You don’t have to be a celebrity, politician or family member of a murder victim to get your cell phone hacked.
Sure, staffers at the now-defunct News of the World may have ransacked the voicemails of all of the above, but even “normal” people are targets for fraudsters mining for sensitive information.
And it’s scary how easy it is.
“As you’re doing more and more things on your mobile phone, you need to take added precaution,” says Vijay Balasubramaniyan, chief technology officer and co-founder of Pindrop Security, an Atlanta-based telecommunications company specializing in phone security.
Caller ID spoofing, for instance, used to be a valuable tool for business owners on the go who wanted their company number to appear on a client’s caller ID. Now, hackers exploit the technology to impersonate phone numbers and infiltrate voicemail accounts, potentially compromising high-level business deals and the occasional extramarital affair.
The technique has become even more popular over the last five years with the rise of VoIP services, prompting the federal Truth in Caller ID Act of 2009, which prohibits malicious spoofing.
To further defend against Caller ID spoofers, Pindrop developed technology to “fingerprint” phone calls. Banks are particularly interested in the technology’s applications, says Balasubramaniyan, since cross-channel fraud involving phones and the Internet account for nearly one-third of all banking fraud in the U.S.

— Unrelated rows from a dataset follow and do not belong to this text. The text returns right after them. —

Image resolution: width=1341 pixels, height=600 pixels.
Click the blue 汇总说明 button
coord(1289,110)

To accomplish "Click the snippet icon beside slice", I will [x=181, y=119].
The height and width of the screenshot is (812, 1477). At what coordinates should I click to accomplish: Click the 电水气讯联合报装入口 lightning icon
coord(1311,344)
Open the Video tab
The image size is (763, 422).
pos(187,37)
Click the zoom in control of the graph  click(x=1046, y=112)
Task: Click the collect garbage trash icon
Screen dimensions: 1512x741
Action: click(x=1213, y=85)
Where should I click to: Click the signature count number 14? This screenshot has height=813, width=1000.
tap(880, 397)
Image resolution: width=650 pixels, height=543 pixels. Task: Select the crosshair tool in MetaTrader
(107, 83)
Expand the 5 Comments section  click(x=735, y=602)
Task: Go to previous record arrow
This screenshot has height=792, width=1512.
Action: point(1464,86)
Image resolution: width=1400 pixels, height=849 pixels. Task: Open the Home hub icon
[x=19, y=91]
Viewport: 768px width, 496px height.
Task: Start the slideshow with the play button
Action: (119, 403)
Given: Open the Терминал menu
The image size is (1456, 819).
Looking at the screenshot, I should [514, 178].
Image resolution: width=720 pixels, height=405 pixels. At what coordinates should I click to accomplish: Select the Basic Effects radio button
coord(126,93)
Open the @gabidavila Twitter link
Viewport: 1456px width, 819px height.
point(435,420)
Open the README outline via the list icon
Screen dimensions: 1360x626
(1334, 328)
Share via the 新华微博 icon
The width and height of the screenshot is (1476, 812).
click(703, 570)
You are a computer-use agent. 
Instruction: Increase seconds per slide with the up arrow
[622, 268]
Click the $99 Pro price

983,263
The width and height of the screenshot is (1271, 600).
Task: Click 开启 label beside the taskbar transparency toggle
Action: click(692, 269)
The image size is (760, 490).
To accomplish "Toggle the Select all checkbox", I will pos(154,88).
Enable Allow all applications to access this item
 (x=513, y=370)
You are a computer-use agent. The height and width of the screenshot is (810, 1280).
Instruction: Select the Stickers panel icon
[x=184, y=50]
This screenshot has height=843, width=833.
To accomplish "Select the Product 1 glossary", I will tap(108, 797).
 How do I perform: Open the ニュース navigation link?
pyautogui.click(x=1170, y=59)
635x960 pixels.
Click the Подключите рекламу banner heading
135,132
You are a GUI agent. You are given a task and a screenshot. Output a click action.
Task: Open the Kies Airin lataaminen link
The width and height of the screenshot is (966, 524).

While the Pindrop technology is at least a year away from reaching consumers, there are a few simple steps you can take now to reduce the chances of being phone-hacked.
1. Protect your passwords
More than a dozen spoofing websites offer hackers a direct line to your voicemail. That is, if they can guess your password.
Fortunately, service providers are now forcing customers to set up new pins when they activate their phones, but people still opt for easy codes like their birth year, dog’s name, or part of a phone number. Rule of thumb: If it can be found on your Facebook page, don’t use it. (Better yet, don’t share too much personal information on your Facebook page).
Sequential numbers like 4444 or passwords that spell out common words (5683 = love) are also big no-nos, since hackers are enterprising.
With four digits, you have up to 10,000 combinations to play with. Set a remote access pin that is impossible to guess by anyone but you. Finally, be sure to change your passwords periodically.
2. Treat your phone like your bank account
With more cell phones doing double duty as mobile PCs, a password-protected screen lock is a must. Avoid public Wi-Fi connections when accessing private information or making purchases online. Scammers are notorious for “shoulder-surfing,” where they watch for the numbers you plug in. Don’t leave a hacker any clues by deleting your browsing history and disabling functions that save your user names and passwords automatically. If you store bank account and credit card information on your phone (not recommended), use a secure application.
Moreover, turn off the Bluetooth when it’s not in use. Hackers can use the wireless connection to gain remote access to your phone.
3. Don’t open anything without verifying the source
Stay away from e-mails, texts and apps from untrusted sources. Hackers can use these to plant malware and spyware on your phone, gathering information about your call history, messages and browsing habits.
Earlier this year, a number of apps on Google’s Android market were infected with a form of malware called DroidDream, which harvested sensitive data. Keep your phone updated with new phone hack prevention tools provided by phone companies.
4. Don’t lose your phone
Before you do, consider purchasing anti-theft software, which can track SIM card changes, lock your device, wipe its contents, sound an alarm and basically render your phone useless to a hacker.